CODART, Dutch and Flemish art in museums worldwide

Judith Leyster: de eerste vrouw die meesterschilder werd

Judith Leyster: the first woman to become a master painter Exhibition: 19 December 2009 - 9 May 2010

From the museum press release, 10 November 2009

Judith Leyster (1609–1660) is the most famous female painter of the Dutch Golden Age. Unlike many contemporary female artists, who concentrated on meticulously painting true-to-life flowers and insects, she ventured into more ambitious figure-based projects. Competing with Frans Hals, Leyster chose remarkably similar themes: portraits, children playing, dancing musicians and a drinking actor. She is also known for her innovative and evocative night scenes, in which she experimented with the subtle effects of light and dark. Like her choice of subject, her brushwork was bold: loose, but poignant. In 1633, Judith Leyster gained the recognition she deserved. She became the first woman to be admitted as a master painter to the prestigious Painters’ Guild, thus obtaining the right to establish her own workshop and take on pupils.

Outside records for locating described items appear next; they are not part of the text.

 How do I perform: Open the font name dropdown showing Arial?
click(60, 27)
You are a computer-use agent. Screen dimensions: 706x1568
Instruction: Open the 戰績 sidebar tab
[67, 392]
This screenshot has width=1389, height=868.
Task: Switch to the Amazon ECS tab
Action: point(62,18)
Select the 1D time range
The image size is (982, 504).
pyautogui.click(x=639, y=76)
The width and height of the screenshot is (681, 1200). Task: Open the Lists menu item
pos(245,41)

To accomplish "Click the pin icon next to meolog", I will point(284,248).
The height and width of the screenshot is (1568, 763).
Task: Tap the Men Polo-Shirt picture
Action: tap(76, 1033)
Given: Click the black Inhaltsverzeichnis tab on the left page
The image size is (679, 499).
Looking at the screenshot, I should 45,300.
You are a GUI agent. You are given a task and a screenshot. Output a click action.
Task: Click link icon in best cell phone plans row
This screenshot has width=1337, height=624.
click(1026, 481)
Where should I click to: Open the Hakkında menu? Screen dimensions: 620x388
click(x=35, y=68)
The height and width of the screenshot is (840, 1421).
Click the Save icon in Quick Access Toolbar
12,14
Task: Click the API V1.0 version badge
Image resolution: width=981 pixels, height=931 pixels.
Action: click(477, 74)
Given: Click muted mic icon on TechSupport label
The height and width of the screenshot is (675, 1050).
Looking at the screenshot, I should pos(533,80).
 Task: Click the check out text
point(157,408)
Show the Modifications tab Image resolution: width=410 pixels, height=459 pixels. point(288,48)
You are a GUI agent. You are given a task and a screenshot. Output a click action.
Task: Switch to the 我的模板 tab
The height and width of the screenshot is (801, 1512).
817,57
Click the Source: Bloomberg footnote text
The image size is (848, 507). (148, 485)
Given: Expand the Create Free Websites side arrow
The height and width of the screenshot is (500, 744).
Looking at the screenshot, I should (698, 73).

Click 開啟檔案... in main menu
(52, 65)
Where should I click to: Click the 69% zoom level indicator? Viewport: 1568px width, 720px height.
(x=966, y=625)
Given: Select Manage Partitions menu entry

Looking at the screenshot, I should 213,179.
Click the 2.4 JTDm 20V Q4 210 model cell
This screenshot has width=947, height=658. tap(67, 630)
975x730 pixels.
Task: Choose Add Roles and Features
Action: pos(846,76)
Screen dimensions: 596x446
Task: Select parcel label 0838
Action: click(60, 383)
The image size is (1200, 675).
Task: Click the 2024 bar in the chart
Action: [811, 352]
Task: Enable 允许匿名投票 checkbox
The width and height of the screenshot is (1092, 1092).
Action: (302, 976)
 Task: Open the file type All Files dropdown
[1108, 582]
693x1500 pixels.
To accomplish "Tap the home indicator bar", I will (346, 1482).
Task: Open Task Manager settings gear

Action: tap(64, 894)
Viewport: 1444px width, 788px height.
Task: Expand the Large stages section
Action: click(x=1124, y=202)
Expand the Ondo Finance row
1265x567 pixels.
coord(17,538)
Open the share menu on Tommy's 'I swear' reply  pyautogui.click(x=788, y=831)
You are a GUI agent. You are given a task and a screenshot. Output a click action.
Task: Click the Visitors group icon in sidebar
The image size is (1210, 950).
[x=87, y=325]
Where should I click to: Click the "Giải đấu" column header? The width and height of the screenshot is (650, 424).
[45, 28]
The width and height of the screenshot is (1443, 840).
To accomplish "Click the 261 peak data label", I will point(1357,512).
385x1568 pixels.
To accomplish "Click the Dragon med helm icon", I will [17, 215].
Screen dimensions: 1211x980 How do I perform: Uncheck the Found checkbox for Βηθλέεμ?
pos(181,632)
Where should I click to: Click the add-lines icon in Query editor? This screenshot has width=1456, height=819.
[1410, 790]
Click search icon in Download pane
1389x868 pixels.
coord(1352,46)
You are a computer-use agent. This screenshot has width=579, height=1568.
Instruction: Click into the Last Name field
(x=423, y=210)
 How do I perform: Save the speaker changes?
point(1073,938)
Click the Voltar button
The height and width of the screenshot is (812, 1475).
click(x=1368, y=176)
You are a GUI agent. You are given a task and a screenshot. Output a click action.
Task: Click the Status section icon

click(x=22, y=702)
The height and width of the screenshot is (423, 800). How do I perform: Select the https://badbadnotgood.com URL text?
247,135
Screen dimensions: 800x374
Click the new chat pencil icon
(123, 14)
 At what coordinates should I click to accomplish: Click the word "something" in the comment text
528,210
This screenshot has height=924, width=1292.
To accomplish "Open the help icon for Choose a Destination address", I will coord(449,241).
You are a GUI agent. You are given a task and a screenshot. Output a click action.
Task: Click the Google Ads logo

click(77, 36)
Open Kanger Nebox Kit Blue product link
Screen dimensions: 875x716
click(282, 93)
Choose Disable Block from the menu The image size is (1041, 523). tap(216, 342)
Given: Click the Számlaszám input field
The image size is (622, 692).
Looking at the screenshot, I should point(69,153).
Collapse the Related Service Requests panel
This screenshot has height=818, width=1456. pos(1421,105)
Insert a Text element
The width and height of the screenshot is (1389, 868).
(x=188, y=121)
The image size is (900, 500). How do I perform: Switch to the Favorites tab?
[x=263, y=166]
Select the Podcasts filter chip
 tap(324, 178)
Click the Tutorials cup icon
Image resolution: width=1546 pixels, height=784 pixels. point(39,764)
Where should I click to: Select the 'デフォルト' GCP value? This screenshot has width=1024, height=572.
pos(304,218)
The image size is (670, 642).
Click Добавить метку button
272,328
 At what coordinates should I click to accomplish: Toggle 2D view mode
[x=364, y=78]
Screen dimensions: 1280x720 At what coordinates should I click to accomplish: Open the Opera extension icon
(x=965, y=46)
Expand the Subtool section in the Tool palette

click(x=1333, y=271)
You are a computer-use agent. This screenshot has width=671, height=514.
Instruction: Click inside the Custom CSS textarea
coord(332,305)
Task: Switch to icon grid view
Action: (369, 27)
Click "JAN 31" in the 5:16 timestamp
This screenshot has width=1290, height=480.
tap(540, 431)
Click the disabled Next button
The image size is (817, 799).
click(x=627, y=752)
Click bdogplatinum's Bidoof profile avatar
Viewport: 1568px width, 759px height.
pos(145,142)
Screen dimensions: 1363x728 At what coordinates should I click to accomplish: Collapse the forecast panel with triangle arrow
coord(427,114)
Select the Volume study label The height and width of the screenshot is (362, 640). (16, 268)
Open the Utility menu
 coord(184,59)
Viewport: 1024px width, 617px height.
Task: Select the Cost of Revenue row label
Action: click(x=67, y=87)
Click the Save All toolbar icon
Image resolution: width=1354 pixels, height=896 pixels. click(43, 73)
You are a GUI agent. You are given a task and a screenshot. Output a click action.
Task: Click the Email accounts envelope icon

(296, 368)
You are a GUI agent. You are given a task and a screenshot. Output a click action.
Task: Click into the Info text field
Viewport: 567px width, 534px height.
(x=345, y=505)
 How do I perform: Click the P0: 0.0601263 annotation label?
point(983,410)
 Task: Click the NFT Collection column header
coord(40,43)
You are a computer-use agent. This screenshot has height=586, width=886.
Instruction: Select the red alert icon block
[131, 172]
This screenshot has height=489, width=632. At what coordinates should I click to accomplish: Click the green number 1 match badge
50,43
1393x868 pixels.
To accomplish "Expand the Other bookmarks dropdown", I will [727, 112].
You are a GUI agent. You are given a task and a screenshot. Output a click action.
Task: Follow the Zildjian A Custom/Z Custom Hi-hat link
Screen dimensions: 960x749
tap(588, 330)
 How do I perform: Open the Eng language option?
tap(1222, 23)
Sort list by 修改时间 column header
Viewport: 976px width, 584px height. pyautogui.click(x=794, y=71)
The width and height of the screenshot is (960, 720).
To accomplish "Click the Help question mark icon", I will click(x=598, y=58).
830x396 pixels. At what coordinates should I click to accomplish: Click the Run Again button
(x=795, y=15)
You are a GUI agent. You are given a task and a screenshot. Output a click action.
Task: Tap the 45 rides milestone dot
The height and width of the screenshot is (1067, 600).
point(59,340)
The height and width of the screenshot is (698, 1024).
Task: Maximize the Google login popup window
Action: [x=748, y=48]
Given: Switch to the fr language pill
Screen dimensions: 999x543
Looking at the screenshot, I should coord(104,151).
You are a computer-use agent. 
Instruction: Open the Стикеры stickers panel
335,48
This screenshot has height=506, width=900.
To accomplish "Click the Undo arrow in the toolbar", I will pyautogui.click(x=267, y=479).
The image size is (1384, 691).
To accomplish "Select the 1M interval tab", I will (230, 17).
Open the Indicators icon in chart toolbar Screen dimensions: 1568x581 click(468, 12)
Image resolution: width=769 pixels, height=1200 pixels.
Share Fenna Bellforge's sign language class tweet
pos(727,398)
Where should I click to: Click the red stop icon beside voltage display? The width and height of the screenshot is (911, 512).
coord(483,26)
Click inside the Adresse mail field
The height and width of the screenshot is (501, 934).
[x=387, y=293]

To commemorate the 400th anniversary of the birth of Judith Leyster, the National Gallery of Art in Washington and the Frans Hals Museum in Haarlem, the Netherlands, have organised a small exhibition. The focal point of the exhibition is her masterly Self-Portrait (c. 1630) with which she presents herself as an able portraitist and painter of partying groups. This portrait, together with ten of Leyster’s finest works, amply demonstrates the ambitions and talents of this exceptional painter.

Little is known of her training. However, her artistic endeavours are praised as “bold and intelligent” in Samuel Ampzing’s poem “Description and Praise of the Town of Haarlem.” The poem was printed in 1628, when Leyster would have been nineteen years old. Haarlem-based Ampzing suggests that she was working in Pieter de Grebber’s studio at the time. Leyster also may have worked in Frans Hals’s studio. The informal atmosphere conveyed in her self-portrait was certainly inspired by Hals. Her nonchalant pose and vivacious expression, suggesting Leyster was in a casual mood, all build upon the innovations Hals had introduced to Dutch 17th Century painting. Her joyous, playful interior scenes and loose brushwork in general also evoke images of Hals’s paintings. Unlike Hals, Leyster was also interested in special lighting effects, a passion which she shared with Rembrandt and the Utrecht Caravaggists.

Despite Leyster’s talent and ambition, not many of her works remain. One possible reason for Leyster’s obscurity is that her independent artistic career ended in 1636, when she married fellow Haarlem artist Jan Miense Molenaer. As far as we know, she hardly painted from that moment on.

In addition to the works of Judith Leyster, the exhibition also showcases works by Frans Hals and spouse Jan Miense Molenaer, among others. The eleven works in the exhibition are drawn from the museum’s own collection, other museums and private collections from Europe and the United States.